▶ _TEXT BLOCK_
----
Friday, February 3, 2012

Iranian leader: "War will hurt U.S." as rhetoric ratchets up on both side

By CNN Wire Staff, from CNN website, February 3, 2012
Tehran, Iran (CNN) -- The supreme leader of Iran issued a blunt warning Friday that war would be detrimental to the United States -- and that Iran is ready to help anyone who confronts "cancerous" Israel.

"You see every now and then in this way they say that all options are on the table. That means even the option of war," Ayatollah Ali Khamenei said during Friday prayers in Tehran. "This is how they make these threats against us.
"Well, these kinds of threats are detrimental to the U.S.," he said. "The war itself will be 10 times as detrimental to the U.S."
Khamenei's rhetoric is hardly new. But the timing of his comments could prove critical with nuclear talks around the corner.
Tensions between Iran and world powers have been ratcheted up in the aftermath of an alarming nuclear watchdog agency report in November that said Tehran was likely developing nuclear weapons.
The standoff grew more serious this week with renewed fears of an Israeli pre-emptive strike on Iran to take out its suspected nuclear weapons program.
Khamenei said Iran will support any nation or group that stands up against Israel.
"The Zionist regime is really the cancerous tumor of this region and it needs to be removed and will be removed," Khamenei said to a cheering crowd.
 Panetta thinks Israel could attack He said Iran doesn't interfere in other nations but has aided militant groups Hamas and Hezbollah in conflicts with Israel in Gaza and Lebanon.
His comments came after stern comments Friday from Israeli Defense Minister Ehud Barak.
"Today, unlike in the past, there is a broad global understanding that it is crucial to stop Iran becoming nuclearized and that no options should be taken off the table," he said.
Barak said allowing Iran to continue on its path will be far more complex and dangerous in blood and money than cutting it off now.
"Those who say in English, 'later,' may find later is too late," he said.
U.S. Defense Secretary Leon Panetta said he feared Israel could attack Iran sometime this spring in an effort to destroy its suspected nuclear weapons program, according to a senior administration official.
The official declined to be identified due to the sensitive nature of the information.
The United States and its allies have warned that Iran is trying to make a nuclear weapon. Iran insists that its nuclear program is for civilian energy purposes.
A new report from the Bipartisan Policy Center said the United States needs to put more teeth into its threat to use military power against Iran.
The Washington think tank recommended in its report that Washington should undertake visible, credible military preparations to go along with more intense sanctions and diplomatic efforts.
The military activities could include naval deployments, military exercises and positioning supplies in the region.
To stop Iran's nuclear clock, the report said, the United States "needs to make clear that Iran faces a choice: it can either abandon its nuclear program through a negotiated arrangement or have its program destroyed militarily, by the United States."
The report also said the United States should give credibility to the Israeli military threat against Iran by selling Israel two to three KC-135 aerial refueling tankers and 200 GRU-31 bunker-buster munitions.
----
▶ _STUDY MATERIAL_
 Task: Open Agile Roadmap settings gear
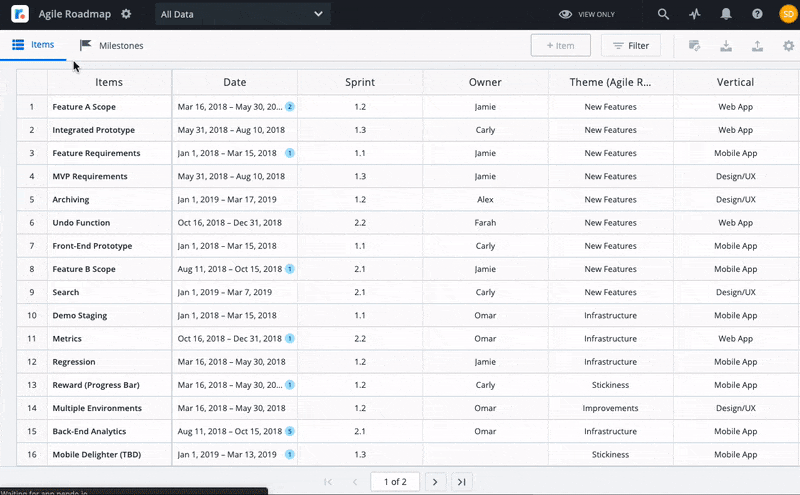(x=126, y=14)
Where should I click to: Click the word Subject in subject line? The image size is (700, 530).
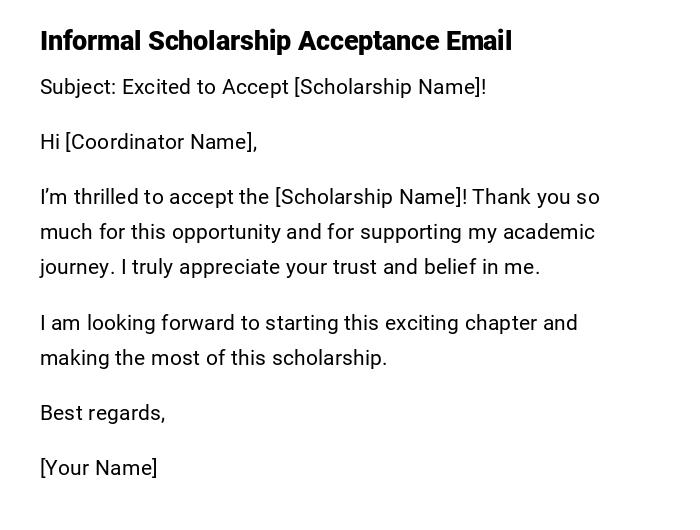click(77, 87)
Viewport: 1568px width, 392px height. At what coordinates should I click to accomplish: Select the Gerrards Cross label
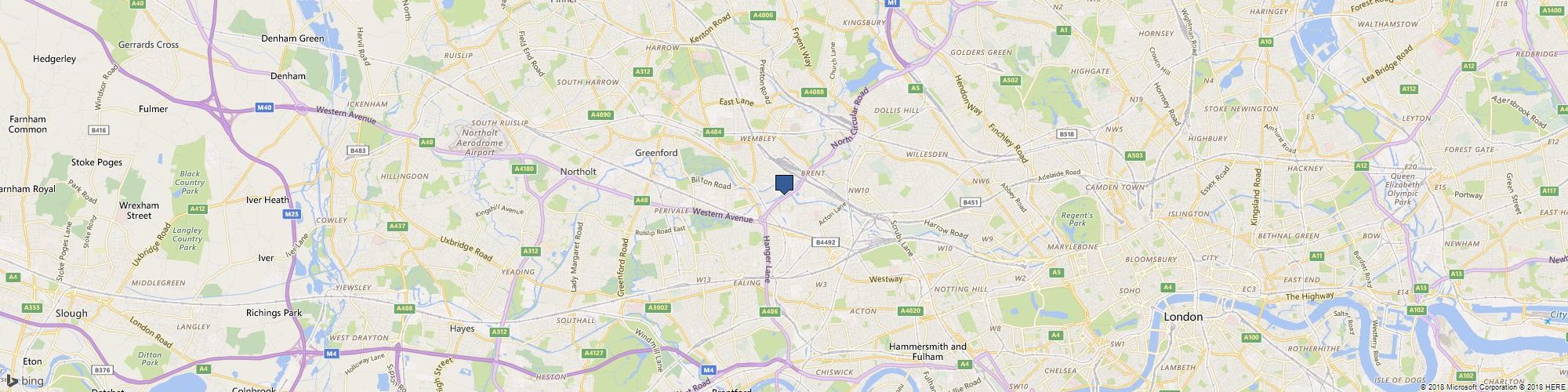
----
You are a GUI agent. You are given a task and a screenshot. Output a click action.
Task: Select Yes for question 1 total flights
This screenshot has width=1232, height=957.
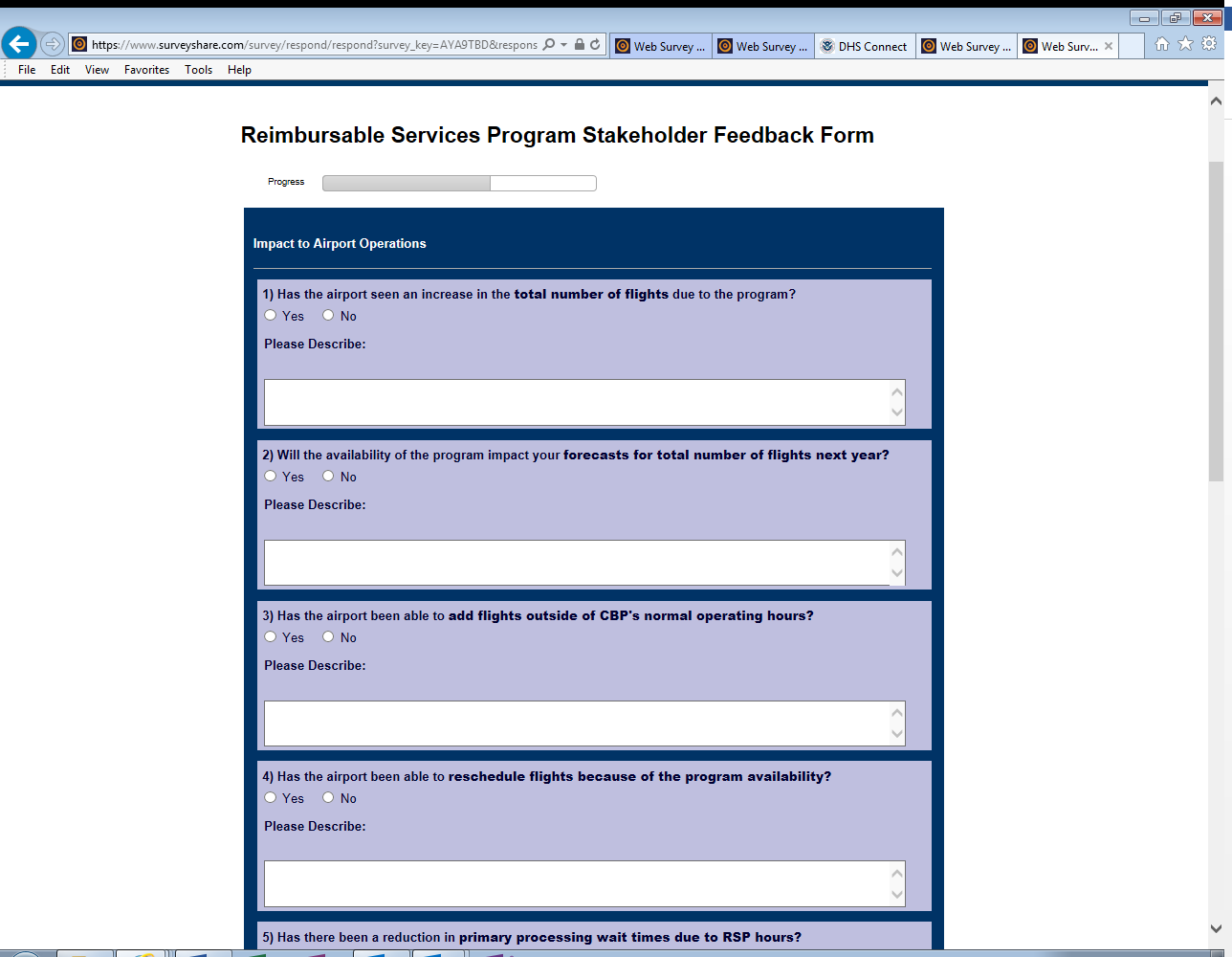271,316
----
Continue the news report about Iran's supreme leader warning that war would harm the United States, starting after its final sentence about the refueling tankers and bunker-buster munitions.

Former Sen. Chuck Robb, who co-chaired the task force that wrote the report, said the group advocates neither war nor a military strike at the moment, but believes the United States will only be effective if it takes credible steps to let Iran know it is serious.
Meanwhile, other "foreign affairs experts" are reminding the U.S. administration that in 1994, when faced with the threat of North Korea's acquiring nuclear weapons, the Clinton administration decided that an attack would only make the situation worse and declined.
Today, however, one of the main complicating factors is the existential threat to Israel publicly declared by the Iranian leader. It is neither the first, nor will it be the last such threat. And with Defense Secretary Panetta making sounds about a potential Israeli attack on Iran, (noises that are clearly dovetailed with a mounting diplomatic offensive against Iran) there can hardly be anyone in any world capital that is not wondering out loud about the possibility of a military conflict involving Iran, Israel and possibly the U.S., if not also drawing other countries into the melee.
The legitimacy of the state of Israel, the world "thought" (how politically naive!) was beyond dispute for the last half century or more. However, Israel is the target of the Iranian government and the rest of the world will have to decide whether or not it supports Israel's right to exist, not merely its right to defend itself.
Why is the world opinion not equally, or even more vociferously, challenging the right of the Palestinians to their own state, given the several Islamic nations in which they would be welcomed?
There are very high stakes in the potential of a military attack by forces of Israel and/or the U.S. against Iran, but anyone reading the current coverage, including the "expert" essays, would have to be moving toward an expectation of something erupting over the Iranian determination to develop nuclear weapons, in spite of their denials of that intent.
If that growing expectation does not jack up fuel prices in the rest of the world, it certainly jacks up the level of anxiety about the potential fall-out of such a war, in the current turbulent and chaotic context.